Shares in the airline rose as much as 3 percent after the news it was cutting its loss-making overseas operations, which analysts had been advocating for some time. The shares later retreated to fall 0.5 percent. The stock has lost around 57 percent of its value since last April.

Kingfisher, which has slashed its operations as pilots have walked out and authorities froze its bank accounts, said in a statement it is urgently searching for working capital. Foreign investors have shown an interest in the carrier, it added.

"We would like to confirm that we are curtailing our wide-body overseas operations that are bleeding heavily," the airline said on Wednesday, adding that it had already returned one Airbus A330-200 to its UK lessor as a result.

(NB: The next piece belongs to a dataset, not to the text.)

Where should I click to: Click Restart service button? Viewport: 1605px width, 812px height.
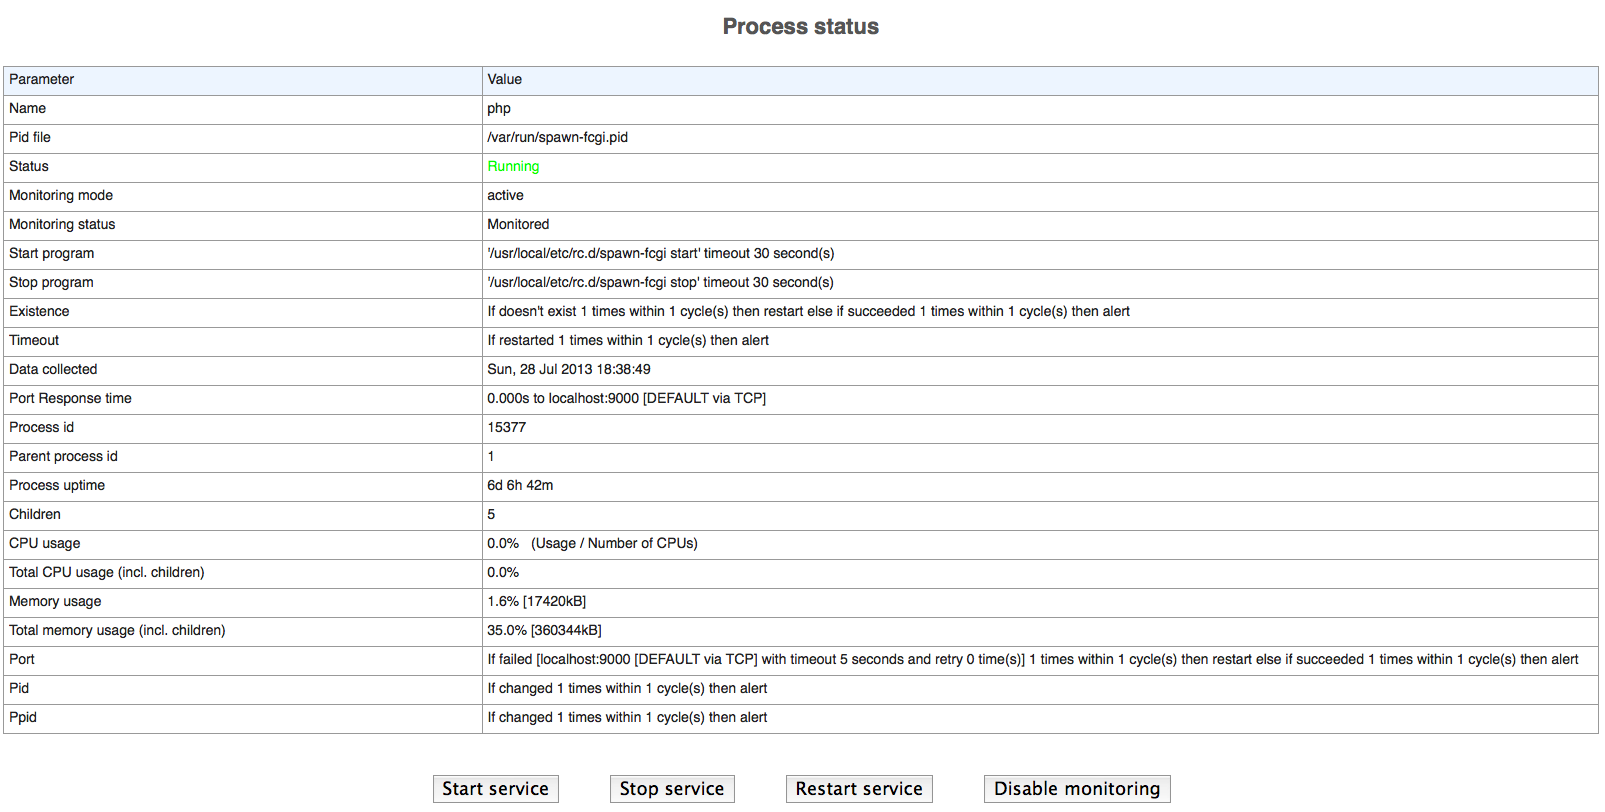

Wide-body aircraft are used by Kingfisher to fly to the UK, Thailand, Singapore, Dubai and Hong Kong. The airline provided no details on its international flights to regional destinations such as Sri Lanka.

"Positive and immediate action is being taken on all fronts to cut costs," the airline said.

Kingfisher posted a loss of $90 million in the quarter to end-December. International operations accounted for more than 70 percent of the airline's losses before interest, tax, depreciation and amortization during the quarter.

The carrier, which has never turned a profit, has become the poster child of India's struggling airline industry that is saddled with high fuel costs, stiff competition and low fares.